— Task details —
The entries below must be retyped in full. Keep every word the same.

···

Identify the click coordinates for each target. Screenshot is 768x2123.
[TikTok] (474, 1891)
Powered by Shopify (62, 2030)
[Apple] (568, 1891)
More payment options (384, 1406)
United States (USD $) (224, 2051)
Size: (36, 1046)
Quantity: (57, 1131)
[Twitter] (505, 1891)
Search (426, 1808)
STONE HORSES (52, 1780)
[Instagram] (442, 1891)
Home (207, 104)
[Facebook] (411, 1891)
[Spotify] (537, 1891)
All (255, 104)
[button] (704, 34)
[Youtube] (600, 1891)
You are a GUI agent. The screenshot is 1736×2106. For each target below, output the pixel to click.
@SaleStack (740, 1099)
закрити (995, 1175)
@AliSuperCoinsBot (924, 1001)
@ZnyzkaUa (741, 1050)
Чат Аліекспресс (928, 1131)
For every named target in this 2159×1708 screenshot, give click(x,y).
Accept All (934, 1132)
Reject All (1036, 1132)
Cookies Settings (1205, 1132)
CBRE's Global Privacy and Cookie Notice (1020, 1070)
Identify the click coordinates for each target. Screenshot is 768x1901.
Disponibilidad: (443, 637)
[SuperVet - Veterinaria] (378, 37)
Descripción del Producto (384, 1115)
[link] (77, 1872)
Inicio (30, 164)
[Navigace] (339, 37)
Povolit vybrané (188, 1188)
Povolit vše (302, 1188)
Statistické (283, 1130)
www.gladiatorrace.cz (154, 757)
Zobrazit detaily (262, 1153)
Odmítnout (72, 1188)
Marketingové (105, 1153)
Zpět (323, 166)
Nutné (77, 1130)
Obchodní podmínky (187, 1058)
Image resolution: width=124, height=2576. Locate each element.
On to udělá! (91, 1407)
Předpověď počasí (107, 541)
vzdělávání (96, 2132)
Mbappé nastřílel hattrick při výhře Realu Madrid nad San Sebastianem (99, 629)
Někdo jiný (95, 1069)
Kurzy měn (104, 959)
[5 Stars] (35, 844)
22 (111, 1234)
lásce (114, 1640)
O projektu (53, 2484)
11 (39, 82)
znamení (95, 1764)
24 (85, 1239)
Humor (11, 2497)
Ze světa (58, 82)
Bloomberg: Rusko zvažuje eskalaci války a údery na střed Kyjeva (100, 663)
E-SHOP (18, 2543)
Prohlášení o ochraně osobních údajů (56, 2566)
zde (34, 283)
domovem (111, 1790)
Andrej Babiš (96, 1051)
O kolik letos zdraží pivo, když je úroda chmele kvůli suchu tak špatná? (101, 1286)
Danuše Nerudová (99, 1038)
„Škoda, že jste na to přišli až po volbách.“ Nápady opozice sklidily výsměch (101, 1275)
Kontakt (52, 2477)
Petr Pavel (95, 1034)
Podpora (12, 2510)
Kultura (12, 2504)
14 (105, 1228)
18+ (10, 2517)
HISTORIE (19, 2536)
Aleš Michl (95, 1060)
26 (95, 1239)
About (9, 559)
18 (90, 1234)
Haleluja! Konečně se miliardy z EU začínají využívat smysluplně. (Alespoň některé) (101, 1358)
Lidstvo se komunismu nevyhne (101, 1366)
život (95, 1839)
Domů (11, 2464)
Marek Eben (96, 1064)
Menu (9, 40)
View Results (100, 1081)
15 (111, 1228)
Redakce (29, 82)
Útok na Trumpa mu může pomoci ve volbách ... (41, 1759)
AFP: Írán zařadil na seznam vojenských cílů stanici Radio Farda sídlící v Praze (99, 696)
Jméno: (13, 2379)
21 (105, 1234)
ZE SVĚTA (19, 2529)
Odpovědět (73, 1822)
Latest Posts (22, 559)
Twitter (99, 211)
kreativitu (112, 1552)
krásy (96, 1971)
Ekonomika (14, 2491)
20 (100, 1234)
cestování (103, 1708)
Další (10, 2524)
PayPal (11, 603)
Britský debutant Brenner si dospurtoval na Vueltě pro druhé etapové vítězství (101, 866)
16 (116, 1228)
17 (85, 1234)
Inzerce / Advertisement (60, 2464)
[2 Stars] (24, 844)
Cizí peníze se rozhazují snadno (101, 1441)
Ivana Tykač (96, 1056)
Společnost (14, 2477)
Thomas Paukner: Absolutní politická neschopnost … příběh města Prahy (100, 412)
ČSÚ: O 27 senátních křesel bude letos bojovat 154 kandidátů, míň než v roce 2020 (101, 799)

···

— Solution —
Identify the click coordinates for each target. Screenshot is 768x2123.
[TikTok] (474, 1891)
Powered by Shopify (62, 2030)
[Apple] (568, 1891)
More payment options (384, 1406)
United States (USD $) (224, 2051)
Size: (36, 1046)
Quantity: (57, 1131)
[Twitter] (505, 1891)
Search (426, 1808)
STONE HORSES (52, 1780)
[Instagram] (442, 1891)
Home (207, 104)
[Facebook] (411, 1891)
[Spotify] (537, 1891)
All (255, 104)
[button] (704, 34)
[Youtube] (600, 1891)
You are a GUI agent. The screenshot is 1736×2106. For each target below, output the pixel to click.
@SaleStack (740, 1099)
закрити (995, 1175)
@AliSuperCoinsBot (924, 1001)
@ZnyzkaUa (741, 1050)
Чат Аліекспресс (928, 1131)
For every named target in this 2159×1708 screenshot, give click(x,y).
Accept All (934, 1132)
Reject All (1036, 1132)
Cookies Settings (1205, 1132)
CBRE's Global Privacy and Cookie Notice (1020, 1070)
Identify the click coordinates for each target. Screenshot is 768x1901.
Disponibilidad: (443, 637)
[SuperVet - Veterinaria] (378, 37)
Descripción del Producto (384, 1115)
[link] (77, 1872)
Inicio (30, 164)
[Navigace] (339, 37)
Povolit vybrané (188, 1188)
Povolit vše (302, 1188)
Statistické (283, 1130)
www.gladiatorrace.cz (154, 757)
Zobrazit detaily (262, 1153)
Odmítnout (72, 1188)
Marketingové (105, 1153)
Zpět (323, 166)
Nutné (77, 1130)
Obchodní podmínky (187, 1058)
Image resolution: width=124, height=2576. Locate each element.
On to udělá! (91, 1407)
Předpověď počasí (107, 541)
vzdělávání (96, 2132)
Mbappé nastřílel hattrick při výhře Realu Madrid nad San Sebastianem (99, 629)
Někdo jiný (95, 1069)
Kurzy měn (104, 959)
[5 Stars] (35, 844)
22 (111, 1234)
lásce (114, 1640)
O projektu (53, 2484)
11 (39, 82)
znamení (95, 1764)
24 (85, 1239)
Humor (11, 2497)
Ze světa (58, 82)
Bloomberg: Rusko zvažuje eskalaci války a údery na střed Kyjeva (100, 663)
E-SHOP (18, 2543)
Prohlášení o ochraně osobních údajů (56, 2566)
zde (34, 283)
domovem (111, 1790)
Andrej Babiš (96, 1051)
O kolik letos zdraží pivo, když je úroda chmele kvůli suchu tak špatná? (101, 1286)
Danuše Nerudová (99, 1038)
„Škoda, že jste na to přišli až po volbách.“ Nápady opozice sklidily výsměch (101, 1275)
Kontakt (52, 2477)
Petr Pavel (95, 1034)
Podpora (12, 2510)
Kultura (12, 2504)
14 (105, 1228)
18+ (10, 2517)
HISTORIE (19, 2536)
Aleš Michl (95, 1060)
26 (95, 1239)
About (9, 559)
18 (90, 1234)
Haleluja! Konečně se miliardy z EU začínají využívat smysluplně. (Alespoň některé) (101, 1358)
Lidstvo se komunismu nevyhne (101, 1366)
život (95, 1839)
Domů (11, 2464)
Marek Eben (96, 1064)
Menu (9, 40)
View Results (100, 1081)
15 (111, 1228)
Redakce (29, 82)
Útok na Trumpa mu může pomoci ve volbách ... (41, 1759)
AFP: Írán zařadil na seznam vojenských cílů stanici Radio Farda sídlící v Praze (99, 696)
Jméno: (13, 2379)
21 (105, 1234)
ZE SVĚTA (19, 2529)
Odpovědět (73, 1822)
Latest Posts (22, 559)
Twitter (99, 211)
kreativitu (112, 1552)
krásy (96, 1971)
Ekonomika (14, 2491)
20 (100, 1234)
cestování (103, 1708)
Další (10, 2524)
PayPal (11, 603)
Britský debutant Brenner si dospurtoval na Vueltě pro druhé etapové vítězství (101, 866)
16 (116, 1228)
17 (85, 1234)
Inzerce / Advertisement (60, 2464)
[2 Stars] (24, 844)
Cizí peníze se rozhazují snadno (101, 1441)
Ivana Tykač (96, 1056)
Společnost (14, 2477)
Thomas Paukner: Absolutní politická neschopnost … příběh města Prahy (100, 412)
ČSÚ: O 27 senátních křesel bude letos bojovat 154 kandidátů, míň než v roce 2020 (101, 799)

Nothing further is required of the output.